### TASK INSTRUCTIONS
Those lines of the material below that fall between its first line and the line with "The height and", both included, are to be repeated exactly.

### INFORMATION GIVEN
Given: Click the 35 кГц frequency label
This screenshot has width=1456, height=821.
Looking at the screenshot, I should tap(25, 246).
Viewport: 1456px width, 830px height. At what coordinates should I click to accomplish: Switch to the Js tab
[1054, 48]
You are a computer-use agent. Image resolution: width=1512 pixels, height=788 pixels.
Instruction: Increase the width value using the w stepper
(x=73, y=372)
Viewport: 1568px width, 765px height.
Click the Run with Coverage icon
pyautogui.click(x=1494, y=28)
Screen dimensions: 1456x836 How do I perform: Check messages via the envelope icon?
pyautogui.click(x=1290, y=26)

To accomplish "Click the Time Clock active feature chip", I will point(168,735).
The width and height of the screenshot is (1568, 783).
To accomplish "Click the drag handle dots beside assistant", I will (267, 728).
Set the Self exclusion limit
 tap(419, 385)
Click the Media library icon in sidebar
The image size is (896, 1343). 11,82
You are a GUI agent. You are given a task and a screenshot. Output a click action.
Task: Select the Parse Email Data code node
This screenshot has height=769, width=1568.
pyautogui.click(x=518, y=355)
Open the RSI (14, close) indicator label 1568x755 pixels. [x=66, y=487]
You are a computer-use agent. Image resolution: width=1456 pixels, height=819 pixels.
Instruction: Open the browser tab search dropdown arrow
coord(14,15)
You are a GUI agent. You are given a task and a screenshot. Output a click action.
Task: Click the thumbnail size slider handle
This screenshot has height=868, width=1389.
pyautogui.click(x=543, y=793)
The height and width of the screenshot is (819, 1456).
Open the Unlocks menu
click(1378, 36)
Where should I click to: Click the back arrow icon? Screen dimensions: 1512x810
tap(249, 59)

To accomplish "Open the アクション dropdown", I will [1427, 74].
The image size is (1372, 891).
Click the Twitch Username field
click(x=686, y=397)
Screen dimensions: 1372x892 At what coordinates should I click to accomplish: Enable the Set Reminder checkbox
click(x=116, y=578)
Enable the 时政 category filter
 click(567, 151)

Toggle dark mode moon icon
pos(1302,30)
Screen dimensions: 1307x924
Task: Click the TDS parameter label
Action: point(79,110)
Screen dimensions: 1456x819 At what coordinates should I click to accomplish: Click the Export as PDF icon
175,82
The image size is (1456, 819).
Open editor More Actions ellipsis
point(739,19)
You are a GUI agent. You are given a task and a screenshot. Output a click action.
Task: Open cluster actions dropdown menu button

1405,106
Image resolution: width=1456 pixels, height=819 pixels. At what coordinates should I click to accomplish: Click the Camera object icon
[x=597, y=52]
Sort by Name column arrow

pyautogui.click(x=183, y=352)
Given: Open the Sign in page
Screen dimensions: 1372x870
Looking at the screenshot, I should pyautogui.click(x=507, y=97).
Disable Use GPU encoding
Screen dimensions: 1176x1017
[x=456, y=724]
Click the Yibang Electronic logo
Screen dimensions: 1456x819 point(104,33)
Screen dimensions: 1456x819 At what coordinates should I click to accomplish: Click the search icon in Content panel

### SOLUTION
Given: Click the 35 кГц frequency label
This screenshot has width=1456, height=821.
Looking at the screenshot, I should tap(25, 246).
Viewport: 1456px width, 830px height. At what coordinates should I click to accomplish: Switch to the Js tab
[1054, 48]
You are a computer-use agent. Image resolution: width=1512 pixels, height=788 pixels.
Instruction: Increase the width value using the w stepper
(x=73, y=372)
Viewport: 1568px width, 765px height.
Click the Run with Coverage icon
pyautogui.click(x=1494, y=28)
Screen dimensions: 1456x836 How do I perform: Check messages via the envelope icon?
pyautogui.click(x=1290, y=26)

To accomplish "Click the Time Clock active feature chip", I will point(168,735).
The width and height of the screenshot is (1568, 783).
To accomplish "Click the drag handle dots beside assistant", I will (267, 728).
Set the Self exclusion limit
 tap(419, 385)
Click the Media library icon in sidebar
The image size is (896, 1343). 11,82
You are a GUI agent. You are given a task and a screenshot. Output a click action.
Task: Select the Parse Email Data code node
This screenshot has height=769, width=1568.
pyautogui.click(x=518, y=355)
Open the RSI (14, close) indicator label 1568x755 pixels. [x=66, y=487]
You are a computer-use agent. Image resolution: width=1456 pixels, height=819 pixels.
Instruction: Open the browser tab search dropdown arrow
coord(14,15)
You are a GUI agent. You are given a task and a screenshot. Output a click action.
Task: Click the thumbnail size slider handle
This screenshot has height=868, width=1389.
pyautogui.click(x=543, y=793)
The height and width of the screenshot is (819, 1456).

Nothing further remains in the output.